Our analysis is also related to the literature on firm size distribution. While the focus of that literature, summarized in the introduction, is to account for the evolution of firm size over time or the steady state distribution of firm size, we analyze the effect of introducing an opportunity to innovate after the equilibrium firm size distribution is established, where the equilibrium level of entry during the industry’s growth stage accounts for the likelihood of successful future innovation. For concreteness, our analysis is framed in a much simplified (two period) version of the model of (Fishman and Rob 2003), but qualitatively similar results would also seem to apply in the context of alternative models of firm size distribution discussed in the introduction.
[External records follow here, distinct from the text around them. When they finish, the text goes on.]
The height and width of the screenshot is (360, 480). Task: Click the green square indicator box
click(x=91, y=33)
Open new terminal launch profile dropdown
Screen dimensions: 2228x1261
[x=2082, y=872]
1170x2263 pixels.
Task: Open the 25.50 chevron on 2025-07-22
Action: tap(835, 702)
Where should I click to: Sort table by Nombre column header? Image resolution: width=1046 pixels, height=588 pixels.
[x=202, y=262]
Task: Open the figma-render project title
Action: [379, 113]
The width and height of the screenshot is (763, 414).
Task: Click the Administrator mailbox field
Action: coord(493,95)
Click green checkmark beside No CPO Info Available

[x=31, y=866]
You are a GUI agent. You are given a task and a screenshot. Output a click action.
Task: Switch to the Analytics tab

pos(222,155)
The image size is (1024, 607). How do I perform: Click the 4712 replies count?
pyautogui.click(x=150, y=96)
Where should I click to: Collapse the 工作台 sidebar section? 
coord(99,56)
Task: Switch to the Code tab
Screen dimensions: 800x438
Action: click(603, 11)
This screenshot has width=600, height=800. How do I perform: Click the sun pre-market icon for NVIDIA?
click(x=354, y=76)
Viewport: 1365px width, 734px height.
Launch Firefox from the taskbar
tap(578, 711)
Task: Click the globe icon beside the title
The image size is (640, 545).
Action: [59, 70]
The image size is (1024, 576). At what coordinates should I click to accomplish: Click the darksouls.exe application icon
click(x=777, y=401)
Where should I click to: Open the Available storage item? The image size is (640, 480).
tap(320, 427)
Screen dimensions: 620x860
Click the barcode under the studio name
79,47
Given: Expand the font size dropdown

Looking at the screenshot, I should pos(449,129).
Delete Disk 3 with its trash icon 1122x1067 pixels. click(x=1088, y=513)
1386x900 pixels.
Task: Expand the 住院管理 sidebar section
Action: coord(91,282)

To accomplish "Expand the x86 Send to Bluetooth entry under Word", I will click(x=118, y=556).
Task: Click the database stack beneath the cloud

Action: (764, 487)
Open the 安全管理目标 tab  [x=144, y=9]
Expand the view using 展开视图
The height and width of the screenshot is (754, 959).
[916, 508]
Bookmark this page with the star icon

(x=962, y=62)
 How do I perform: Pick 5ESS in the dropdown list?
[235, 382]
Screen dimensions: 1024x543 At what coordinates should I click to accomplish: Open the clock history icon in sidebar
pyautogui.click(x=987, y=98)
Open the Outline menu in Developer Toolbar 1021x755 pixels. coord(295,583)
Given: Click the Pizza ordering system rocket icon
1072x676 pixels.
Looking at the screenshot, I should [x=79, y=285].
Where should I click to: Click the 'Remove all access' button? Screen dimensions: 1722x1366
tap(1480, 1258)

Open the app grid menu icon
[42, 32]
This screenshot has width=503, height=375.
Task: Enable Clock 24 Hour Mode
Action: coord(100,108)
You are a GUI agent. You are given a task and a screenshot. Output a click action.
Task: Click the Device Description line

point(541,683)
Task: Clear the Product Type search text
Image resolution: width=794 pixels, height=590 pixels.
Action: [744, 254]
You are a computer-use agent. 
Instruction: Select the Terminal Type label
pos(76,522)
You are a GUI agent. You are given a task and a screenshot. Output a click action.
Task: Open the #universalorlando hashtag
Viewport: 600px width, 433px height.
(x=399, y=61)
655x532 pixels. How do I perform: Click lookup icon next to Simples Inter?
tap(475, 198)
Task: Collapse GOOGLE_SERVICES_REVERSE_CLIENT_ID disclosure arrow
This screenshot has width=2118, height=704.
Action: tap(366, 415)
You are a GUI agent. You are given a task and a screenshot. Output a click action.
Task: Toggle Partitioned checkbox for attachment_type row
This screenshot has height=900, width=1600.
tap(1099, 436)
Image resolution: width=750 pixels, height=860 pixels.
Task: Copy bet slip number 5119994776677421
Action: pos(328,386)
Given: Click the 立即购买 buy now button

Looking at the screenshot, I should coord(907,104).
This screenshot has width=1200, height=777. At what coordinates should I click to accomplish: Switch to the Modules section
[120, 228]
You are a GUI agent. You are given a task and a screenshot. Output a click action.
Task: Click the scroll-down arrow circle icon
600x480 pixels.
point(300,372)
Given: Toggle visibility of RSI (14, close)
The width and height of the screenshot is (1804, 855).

An implicit assumption of our model is that innovation is incremental. Specifically, as is established by Lemma 2.1, the assumption of sequential search with unit demand implies that the equilibrium price is independent of firms’ production costs and, thus the lower cost attained by innovating firms cannot price non innovators out of the market. In other words, with unit demand, innovation is never “drastic” in Arrow’s sense.Footnote 7 Alternatively, consider an analogous model in which consumers have identical downward sloping demand for the product. In that case, as shown by Reinganum (1979), the low-cost firms’ equilibrium price, p l , is lower than the high-cost firms’ equilibrium price, p h , p h > p l , where the difference between those prices is increasing in consumers’ search costs. Thus, if the cost difference between innovators and non innovators is sufficiently large, and if consumer search costs are low enough, then p h < c h , and non innovators are priced out of the market. This suggests that the selection bias that we have identified is more likely to be an issue when innovation is incremental than if it is drastic.

While in our model, the “consumer lock-in” effect confers an endogenous first-mover advantage on earlier entrants, new entry of smaller competitors is nevertheless viable because the latter are able to attract new consumers, who choose a firm at random. This feature of random consumer search seems appropriate for industries in which there are no prominent recognized industry leaders. By contrast, in industries with universally recognized leaders, such as Apple, Google, and Facebook, new consumers will naturally gravitate to those leading firms, especially given the importance of network effects in those industries. In such cases, new entry can be viable only if entrants develop a significant technological advantage over incumbents prior to entry and a somewhat different selection bias may arise. In particular, since only the most innovative entrants will make it into the data, potential entrants which are less successful at innovation are not observed as they do not enter the industry in the first place.

Finally, our analysis considered process innovations. As these do not change demand, failure to innovate does not affect incumbents’ size advantage. By contrast, successful product innovation increases demand facing innovators at the expense of non innovators and analysis of this case could lead to different conclusions.